據英國《金融時報》9月9日援引知情人士訊息,OpenAI、Anthropic等前沿AI實驗室的銀行顧問已開始遊說標普、穆迪等主要信用評級機構,希望為其客戶爭取投資級信用評分,具體目標是甲骨文當前所處的標普BBB-評級。此舉旨在讓這些公司能夠向保險公司、銀行等受限於保守投資策略的機構投資者出售債券,從而大幅拓寬融資渠道。
這一訴求背後,是AI實驗室與甲骨文截然不同的財務畫像。AI實驗室目前年化營收已超過400億美元,私募市場估值接近萬億美元,厚實的股權緩衝為評級機構提供了一定的安全邊際。然而,其商業模式面臨根本制約:計算資源、研發投入與人才薪酬構成鉅額持續性成本,導致這些公司至今無法實現盈利。相比之下,甲骨文在截至2026年5月的財年中實現營業利潤逾200億美元,營業利潤率超過30%,核心業務為企業應用軟體與資料庫軟體,市值近5000億美元,是一家盈利穩定的成熟企業。
不過,甲骨文自身並非毫無風險。其大規模押注資料中心建設導致債務規模高達1680億美元,自由現金流為負,同時表外資料中心租賃負債高達2600億美元。正是這些因素促使標普在今年夏天將其評級下調至BBB-。換言之,AI實驗室追逐的投資級評級起點,恰恰是甲骨文因財務壓力而被降至的下限。

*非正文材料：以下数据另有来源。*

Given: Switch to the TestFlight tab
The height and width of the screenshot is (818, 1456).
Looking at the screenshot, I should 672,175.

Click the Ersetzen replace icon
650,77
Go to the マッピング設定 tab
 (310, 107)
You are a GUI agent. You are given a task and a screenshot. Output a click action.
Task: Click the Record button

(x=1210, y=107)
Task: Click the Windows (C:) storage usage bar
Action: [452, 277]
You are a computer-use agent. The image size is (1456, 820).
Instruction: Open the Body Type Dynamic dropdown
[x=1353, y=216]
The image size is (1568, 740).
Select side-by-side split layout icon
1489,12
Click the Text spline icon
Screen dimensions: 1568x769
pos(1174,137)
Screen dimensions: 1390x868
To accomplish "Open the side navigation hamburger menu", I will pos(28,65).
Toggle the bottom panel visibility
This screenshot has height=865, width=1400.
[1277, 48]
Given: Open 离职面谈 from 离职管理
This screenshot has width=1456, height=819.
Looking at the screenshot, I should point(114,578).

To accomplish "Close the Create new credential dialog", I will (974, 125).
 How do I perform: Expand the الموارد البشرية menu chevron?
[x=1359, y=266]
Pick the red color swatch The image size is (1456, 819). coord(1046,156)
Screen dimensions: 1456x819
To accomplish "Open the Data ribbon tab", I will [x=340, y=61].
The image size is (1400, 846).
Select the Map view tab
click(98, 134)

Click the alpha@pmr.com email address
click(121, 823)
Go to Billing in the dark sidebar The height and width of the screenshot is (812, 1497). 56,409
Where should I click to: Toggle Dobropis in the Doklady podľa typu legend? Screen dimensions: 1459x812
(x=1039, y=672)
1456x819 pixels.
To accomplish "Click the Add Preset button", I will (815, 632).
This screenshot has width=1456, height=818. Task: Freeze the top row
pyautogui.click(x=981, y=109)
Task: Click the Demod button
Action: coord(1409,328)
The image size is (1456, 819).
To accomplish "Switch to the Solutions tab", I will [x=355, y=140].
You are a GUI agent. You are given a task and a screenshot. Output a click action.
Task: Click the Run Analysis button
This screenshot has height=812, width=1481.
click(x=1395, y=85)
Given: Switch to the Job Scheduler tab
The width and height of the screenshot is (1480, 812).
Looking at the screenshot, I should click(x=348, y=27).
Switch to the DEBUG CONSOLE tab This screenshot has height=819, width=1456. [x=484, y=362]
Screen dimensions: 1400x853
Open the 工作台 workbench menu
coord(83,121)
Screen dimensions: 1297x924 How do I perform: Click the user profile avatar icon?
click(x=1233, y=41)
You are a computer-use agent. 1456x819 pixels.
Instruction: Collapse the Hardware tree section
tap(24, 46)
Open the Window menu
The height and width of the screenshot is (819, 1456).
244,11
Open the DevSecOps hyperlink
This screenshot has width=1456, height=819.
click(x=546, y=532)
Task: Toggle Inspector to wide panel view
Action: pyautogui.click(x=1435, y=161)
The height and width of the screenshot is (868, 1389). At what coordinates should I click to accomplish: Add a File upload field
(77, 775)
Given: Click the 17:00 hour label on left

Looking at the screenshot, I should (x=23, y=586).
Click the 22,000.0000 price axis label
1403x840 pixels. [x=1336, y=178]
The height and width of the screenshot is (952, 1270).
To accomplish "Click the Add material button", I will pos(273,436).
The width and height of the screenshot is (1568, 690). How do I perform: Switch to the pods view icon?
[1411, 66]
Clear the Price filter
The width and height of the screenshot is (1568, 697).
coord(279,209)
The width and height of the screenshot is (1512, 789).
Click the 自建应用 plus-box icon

兩類企業的命運並非彼此獨立,而是深度捆綁於同一條產業鏈。據標普估算,甲骨文目前6380億美元的“剩餘履約義務”(即客戶預付款)中,約有一半來自OpenAI。這意味著,AI模型的持續高需求是維繫整個生態系統運轉的核心前提:只有需求旺盛,AI實驗室才能產生足夠營收,進而支付對甲骨文等基礎設施供應商的高額費用;而甲骨文等公司正是在此預期之上,持續加碼資料中心投資。這種相互依存的關係,既是支撐雙方估值的基本邏輯,也是潛在風險的集中來源——一旦AI需求增速不及預期,傳導效應將同時衝擊實驗室與基礎設施供應商的信用狀況。
對評級機構而言,核心挑戰不僅在於如何評價AI實驗室,更在於如何在顛覆性企業與成熟企業之間建立一套邏輯一貫的評估框架。股票投資者可以為未來增長空間賦予高度溢價,但債券投資者更關注現金流償債能力與違約風險。評級機構面臨雙重壓力:若對AI實驗室過於寬鬆,可能低估債券持有人面臨的實質性風險;若標準過於嚴苛,則可能被質疑未能與時俱進地反映新經濟體的信用實質。
值得注意的是,今年夏天SpaceX發行的債券上市後,其交易利差已明顯寬於評級所隱含的水平。這一市場訊號表明,即便獲得投資級評級背書,債券市場對科技創新型企業的真實風險定價依然有自己的判斷。AI實驗室若最終叩開投資級大門,能否獲得市場的同等認可,仍是一個開放性問題。